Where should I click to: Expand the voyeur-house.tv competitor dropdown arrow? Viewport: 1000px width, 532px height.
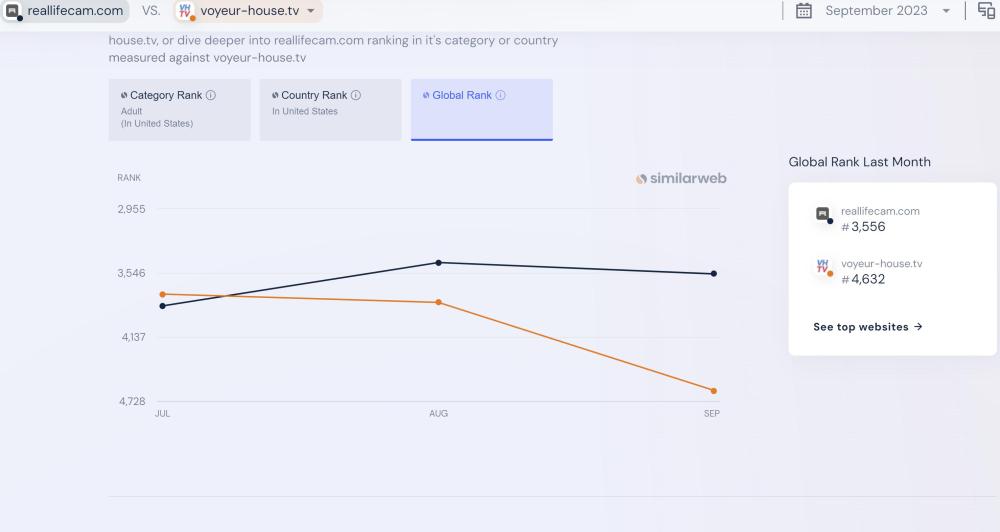pyautogui.click(x=311, y=11)
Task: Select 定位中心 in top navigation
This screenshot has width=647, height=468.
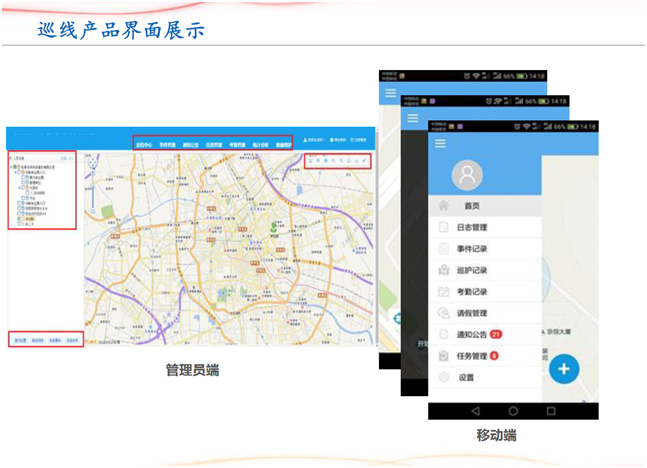Action: pyautogui.click(x=144, y=145)
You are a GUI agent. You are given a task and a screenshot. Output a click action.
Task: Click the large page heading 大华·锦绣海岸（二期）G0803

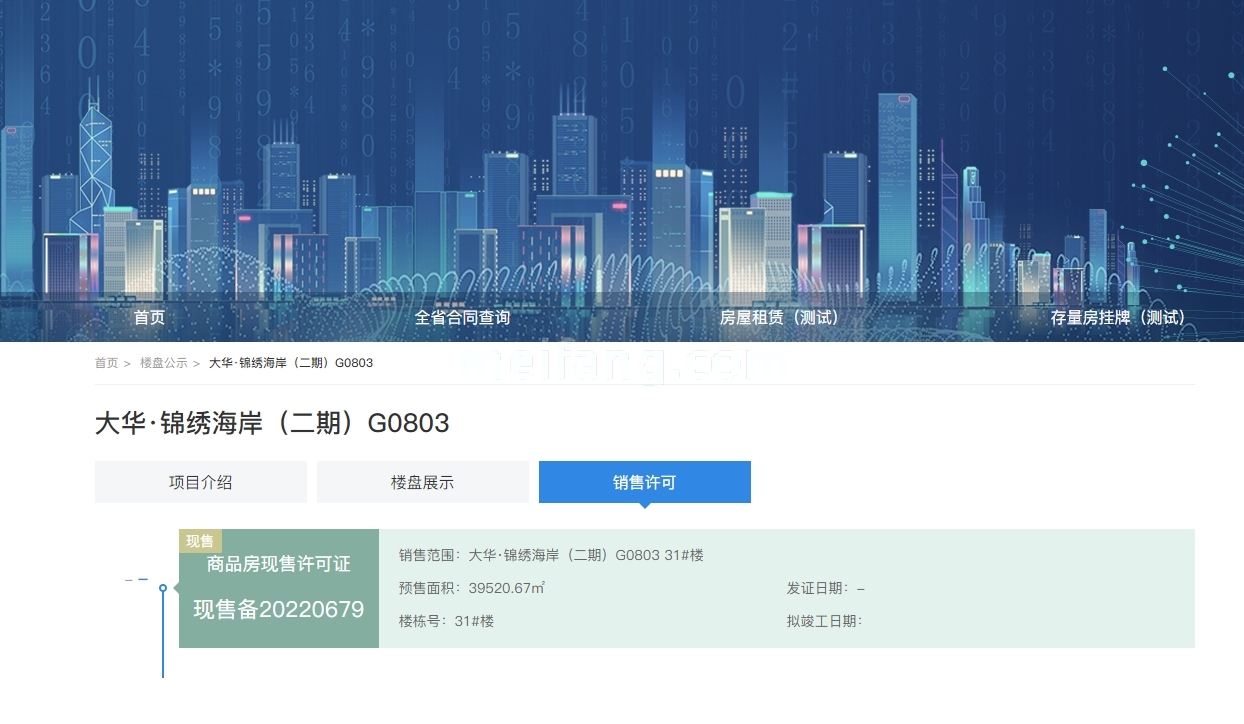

---+---

YOUR OBJECTIVE: Print exactly, and only, the lines from the one with "You are a GUI" through the last line of the listing above. No pictures belong in the copy.

RESPONSE TO THE EXERCISE:
You are a GUI agent. You are given a task and a screenshot. Output a click action.
Task: Click the large page heading 大华·锦绣海岸（二期）G0803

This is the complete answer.